**What to work on**: Copy out each of the following entries word for word, with nothing changed.

---

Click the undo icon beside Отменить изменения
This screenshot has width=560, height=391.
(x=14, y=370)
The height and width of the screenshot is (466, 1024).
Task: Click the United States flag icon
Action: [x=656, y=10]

---

**Task output**:
Click the undo icon beside Отменить изменения
This screenshot has width=560, height=391.
(x=14, y=370)
The height and width of the screenshot is (466, 1024).
Task: Click the United States flag icon
Action: [x=656, y=10]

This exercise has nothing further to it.